The Correct Option is C

Step 1: Equation of the line through two points.
The equation of the line passing through two points \( (x_1, y_1) \) and \( (x_2, y_2) \) is given by: \[ y - y_1 = \frac{y_2 - y_1}{x_2 - x_1} (x - x_1). \] Substituting \( (1, 4) \) and \( (-5, 1) \) into the equation, we get: \[ y - 4 = \frac{1 - 4}{-5 - 1} (x - 1) \quad \Rightarrow \quad y - 4 = \frac{-3}{-6} (x - 1) \quad \Rightarrow \quad y - 4 = \frac{1}{2} (x - 1). \] Simplifying, we obtain the equation of the line: \[ y = \frac{1}{2}x + \frac{7}{2}. \]

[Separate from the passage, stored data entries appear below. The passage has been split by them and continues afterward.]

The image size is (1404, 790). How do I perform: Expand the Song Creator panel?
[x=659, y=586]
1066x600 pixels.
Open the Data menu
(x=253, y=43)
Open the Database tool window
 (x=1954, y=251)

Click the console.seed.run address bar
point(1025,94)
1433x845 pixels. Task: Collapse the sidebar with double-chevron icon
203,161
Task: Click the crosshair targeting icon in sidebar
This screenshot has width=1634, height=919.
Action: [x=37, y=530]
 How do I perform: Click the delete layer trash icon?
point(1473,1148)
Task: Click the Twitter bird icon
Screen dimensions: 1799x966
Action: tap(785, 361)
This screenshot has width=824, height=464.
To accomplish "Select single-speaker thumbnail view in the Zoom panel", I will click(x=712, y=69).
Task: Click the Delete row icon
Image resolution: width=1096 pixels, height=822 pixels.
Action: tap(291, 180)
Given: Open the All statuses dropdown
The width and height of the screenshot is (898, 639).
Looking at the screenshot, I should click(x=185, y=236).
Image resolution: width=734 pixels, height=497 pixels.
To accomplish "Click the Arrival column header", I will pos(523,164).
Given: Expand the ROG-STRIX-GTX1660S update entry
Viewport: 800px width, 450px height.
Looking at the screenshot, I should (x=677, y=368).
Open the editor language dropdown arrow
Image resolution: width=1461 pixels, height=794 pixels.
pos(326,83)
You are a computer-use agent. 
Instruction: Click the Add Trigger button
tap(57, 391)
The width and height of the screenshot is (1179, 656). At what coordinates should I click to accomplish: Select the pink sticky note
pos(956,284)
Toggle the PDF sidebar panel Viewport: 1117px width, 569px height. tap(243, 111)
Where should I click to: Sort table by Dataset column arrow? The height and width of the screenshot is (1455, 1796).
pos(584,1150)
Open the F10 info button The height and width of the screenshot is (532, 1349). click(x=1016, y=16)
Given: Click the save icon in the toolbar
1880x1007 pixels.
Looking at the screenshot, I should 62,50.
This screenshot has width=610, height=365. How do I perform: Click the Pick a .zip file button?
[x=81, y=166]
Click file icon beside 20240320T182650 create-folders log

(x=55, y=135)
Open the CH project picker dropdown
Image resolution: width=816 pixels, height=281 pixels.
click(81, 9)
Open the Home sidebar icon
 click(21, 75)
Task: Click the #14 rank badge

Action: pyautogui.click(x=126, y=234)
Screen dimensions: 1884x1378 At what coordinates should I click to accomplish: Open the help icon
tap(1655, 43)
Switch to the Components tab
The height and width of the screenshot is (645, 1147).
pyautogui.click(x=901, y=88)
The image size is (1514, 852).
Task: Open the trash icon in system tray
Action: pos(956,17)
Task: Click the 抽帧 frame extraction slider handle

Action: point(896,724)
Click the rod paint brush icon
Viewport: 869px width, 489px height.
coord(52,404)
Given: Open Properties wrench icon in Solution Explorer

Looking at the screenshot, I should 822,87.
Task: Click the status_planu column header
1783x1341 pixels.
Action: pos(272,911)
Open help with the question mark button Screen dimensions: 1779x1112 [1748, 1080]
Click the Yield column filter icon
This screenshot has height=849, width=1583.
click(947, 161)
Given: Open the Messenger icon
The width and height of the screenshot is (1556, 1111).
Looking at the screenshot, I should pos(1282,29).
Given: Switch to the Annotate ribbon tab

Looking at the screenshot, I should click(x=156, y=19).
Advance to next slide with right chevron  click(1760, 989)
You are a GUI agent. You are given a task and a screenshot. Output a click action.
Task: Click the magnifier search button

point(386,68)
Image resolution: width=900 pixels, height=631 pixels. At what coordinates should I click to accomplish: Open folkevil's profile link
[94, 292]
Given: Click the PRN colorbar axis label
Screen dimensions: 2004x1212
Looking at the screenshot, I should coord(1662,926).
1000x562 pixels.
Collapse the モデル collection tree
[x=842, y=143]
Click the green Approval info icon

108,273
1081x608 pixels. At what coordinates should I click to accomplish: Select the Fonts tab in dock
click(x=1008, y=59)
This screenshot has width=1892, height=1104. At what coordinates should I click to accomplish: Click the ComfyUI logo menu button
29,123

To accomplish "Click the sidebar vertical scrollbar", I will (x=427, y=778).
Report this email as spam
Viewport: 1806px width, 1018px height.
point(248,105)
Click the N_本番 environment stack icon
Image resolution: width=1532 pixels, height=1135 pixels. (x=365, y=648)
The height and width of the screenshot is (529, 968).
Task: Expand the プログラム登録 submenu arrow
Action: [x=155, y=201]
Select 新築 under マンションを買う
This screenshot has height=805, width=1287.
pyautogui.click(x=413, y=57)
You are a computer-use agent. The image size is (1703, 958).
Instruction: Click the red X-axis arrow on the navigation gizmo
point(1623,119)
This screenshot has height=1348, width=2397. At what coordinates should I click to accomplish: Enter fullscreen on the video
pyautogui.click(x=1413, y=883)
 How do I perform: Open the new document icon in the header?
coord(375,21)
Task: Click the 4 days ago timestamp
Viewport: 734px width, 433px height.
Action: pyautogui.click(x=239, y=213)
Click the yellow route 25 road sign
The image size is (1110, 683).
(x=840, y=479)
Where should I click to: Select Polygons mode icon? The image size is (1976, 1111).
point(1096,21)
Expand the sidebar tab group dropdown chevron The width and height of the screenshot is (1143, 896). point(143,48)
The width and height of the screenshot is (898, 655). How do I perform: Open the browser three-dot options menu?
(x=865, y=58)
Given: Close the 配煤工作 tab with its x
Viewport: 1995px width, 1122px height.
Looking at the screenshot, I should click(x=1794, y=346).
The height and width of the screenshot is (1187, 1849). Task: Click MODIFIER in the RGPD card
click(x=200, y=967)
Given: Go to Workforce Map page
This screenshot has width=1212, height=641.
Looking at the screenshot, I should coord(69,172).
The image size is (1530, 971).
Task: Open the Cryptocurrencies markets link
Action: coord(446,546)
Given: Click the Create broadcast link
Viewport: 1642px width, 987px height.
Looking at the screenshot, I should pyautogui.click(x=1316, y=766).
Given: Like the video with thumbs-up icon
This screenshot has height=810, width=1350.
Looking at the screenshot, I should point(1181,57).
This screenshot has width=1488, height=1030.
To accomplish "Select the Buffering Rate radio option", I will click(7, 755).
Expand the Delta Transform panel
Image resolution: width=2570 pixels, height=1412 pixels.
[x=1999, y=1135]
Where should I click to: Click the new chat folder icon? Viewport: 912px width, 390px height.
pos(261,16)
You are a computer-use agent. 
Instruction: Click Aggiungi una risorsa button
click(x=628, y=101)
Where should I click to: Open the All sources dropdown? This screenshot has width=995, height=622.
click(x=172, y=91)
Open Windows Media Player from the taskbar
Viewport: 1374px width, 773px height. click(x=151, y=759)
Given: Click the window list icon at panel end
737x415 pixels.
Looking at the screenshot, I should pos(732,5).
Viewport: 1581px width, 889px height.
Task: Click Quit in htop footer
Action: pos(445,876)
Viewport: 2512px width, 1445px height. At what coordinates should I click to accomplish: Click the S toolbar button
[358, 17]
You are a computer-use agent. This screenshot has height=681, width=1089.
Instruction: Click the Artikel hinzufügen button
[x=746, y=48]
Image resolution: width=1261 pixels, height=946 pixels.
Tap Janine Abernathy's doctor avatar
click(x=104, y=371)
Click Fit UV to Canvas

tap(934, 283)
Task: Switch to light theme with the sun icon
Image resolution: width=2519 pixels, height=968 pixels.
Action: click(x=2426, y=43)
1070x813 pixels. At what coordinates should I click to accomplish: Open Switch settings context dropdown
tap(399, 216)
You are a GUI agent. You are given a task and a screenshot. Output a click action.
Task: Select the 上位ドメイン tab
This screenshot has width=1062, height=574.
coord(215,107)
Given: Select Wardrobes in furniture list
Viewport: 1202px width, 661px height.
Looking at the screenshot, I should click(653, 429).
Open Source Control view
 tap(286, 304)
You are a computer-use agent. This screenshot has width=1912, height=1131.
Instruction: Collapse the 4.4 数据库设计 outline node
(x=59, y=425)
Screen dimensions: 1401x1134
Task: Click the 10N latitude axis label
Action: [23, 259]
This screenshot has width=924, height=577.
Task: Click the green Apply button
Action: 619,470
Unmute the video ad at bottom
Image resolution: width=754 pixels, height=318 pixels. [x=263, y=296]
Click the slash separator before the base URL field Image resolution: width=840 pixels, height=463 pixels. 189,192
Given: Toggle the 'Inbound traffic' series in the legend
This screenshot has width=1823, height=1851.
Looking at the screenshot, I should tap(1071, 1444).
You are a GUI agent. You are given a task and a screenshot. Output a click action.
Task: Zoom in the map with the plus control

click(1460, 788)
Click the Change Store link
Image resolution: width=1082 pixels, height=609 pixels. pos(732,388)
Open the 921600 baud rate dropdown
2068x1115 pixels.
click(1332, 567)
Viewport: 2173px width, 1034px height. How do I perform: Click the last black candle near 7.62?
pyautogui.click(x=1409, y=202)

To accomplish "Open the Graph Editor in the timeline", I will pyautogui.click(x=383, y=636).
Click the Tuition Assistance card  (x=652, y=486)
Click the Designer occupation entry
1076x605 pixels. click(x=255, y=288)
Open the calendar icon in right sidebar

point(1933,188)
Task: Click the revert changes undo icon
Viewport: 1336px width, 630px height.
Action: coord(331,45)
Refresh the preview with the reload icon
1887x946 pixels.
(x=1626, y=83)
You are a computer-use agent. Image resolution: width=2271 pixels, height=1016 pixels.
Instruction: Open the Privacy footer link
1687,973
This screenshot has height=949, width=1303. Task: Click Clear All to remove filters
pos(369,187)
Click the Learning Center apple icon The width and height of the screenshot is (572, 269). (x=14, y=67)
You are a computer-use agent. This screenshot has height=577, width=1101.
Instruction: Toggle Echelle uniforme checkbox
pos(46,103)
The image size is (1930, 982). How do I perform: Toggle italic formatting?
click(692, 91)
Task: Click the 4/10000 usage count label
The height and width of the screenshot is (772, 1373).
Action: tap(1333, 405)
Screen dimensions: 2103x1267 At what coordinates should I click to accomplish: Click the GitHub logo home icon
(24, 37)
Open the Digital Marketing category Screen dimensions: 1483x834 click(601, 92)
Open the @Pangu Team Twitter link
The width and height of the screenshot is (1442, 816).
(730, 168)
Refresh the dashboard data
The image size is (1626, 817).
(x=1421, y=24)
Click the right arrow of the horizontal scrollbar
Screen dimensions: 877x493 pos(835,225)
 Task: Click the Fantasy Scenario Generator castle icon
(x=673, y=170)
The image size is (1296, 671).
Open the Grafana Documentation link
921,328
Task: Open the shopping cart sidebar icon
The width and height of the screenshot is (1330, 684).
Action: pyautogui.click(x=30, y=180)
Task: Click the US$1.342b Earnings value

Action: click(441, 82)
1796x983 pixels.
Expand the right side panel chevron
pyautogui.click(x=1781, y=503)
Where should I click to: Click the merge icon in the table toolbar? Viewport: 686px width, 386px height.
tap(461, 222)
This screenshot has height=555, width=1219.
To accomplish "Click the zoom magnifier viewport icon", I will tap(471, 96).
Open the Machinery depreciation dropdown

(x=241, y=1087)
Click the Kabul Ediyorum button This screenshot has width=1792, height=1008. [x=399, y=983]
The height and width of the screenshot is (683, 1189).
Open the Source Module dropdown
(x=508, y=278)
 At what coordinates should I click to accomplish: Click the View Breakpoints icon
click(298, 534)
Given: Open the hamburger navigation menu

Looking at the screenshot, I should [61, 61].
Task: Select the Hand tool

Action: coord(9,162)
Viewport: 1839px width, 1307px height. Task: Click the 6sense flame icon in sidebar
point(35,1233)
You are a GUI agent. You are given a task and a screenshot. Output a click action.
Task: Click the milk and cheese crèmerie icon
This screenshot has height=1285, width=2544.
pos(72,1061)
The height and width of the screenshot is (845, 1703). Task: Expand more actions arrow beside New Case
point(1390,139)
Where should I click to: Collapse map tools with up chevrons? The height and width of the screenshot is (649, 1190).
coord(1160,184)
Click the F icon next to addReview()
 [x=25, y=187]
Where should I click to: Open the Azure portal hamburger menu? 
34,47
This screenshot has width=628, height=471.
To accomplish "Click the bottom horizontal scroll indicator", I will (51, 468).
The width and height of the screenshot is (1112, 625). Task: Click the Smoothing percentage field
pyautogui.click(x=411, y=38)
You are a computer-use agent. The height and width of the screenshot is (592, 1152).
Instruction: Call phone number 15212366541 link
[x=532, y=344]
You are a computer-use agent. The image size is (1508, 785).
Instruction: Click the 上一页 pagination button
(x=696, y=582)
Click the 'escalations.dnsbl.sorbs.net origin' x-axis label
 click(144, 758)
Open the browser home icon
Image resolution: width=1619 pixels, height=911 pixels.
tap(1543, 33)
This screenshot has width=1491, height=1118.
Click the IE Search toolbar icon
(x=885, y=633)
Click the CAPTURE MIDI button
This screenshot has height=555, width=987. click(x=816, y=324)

Step 2: Find the point of intersection.
Now, to find the point of intersection with the line \( 4x + 3y - 5 = 0 \), we substitute \( y = \frac{1}{2}x + \frac{7}{2} \) into this equation: \[ 4x + 3\left( \frac{1}{2}x + \frac{7}{2} \right) - 5 = 0. \] Simplifying the equation: \[ 4x + \frac{3}{2}x + \frac{21}{2} - 5 = 0 \quad \Rightarrow \quad 4x + \frac{3}{2}x = \frac{5}{2} \quad \Rightarrow \quad 8x + 3x = 5 \quad \Rightarrow \quad 11x = 5 \quad \Rightarrow \quad x = \frac{5}{11}. \] Substituting \( x = \frac{5}{11} \) into \( y = \frac{1}{2}x + \frac{7}{2} \), we get: \[ y = \frac{1}{2} \times \frac{5}{11} + \frac{7}{2} = \frac{5}{22} + \frac{7}{2}. \]
Step 3: Conclusion.
Thus, the point of intersection is \( (-1, 3) \), which corresponds to option (C).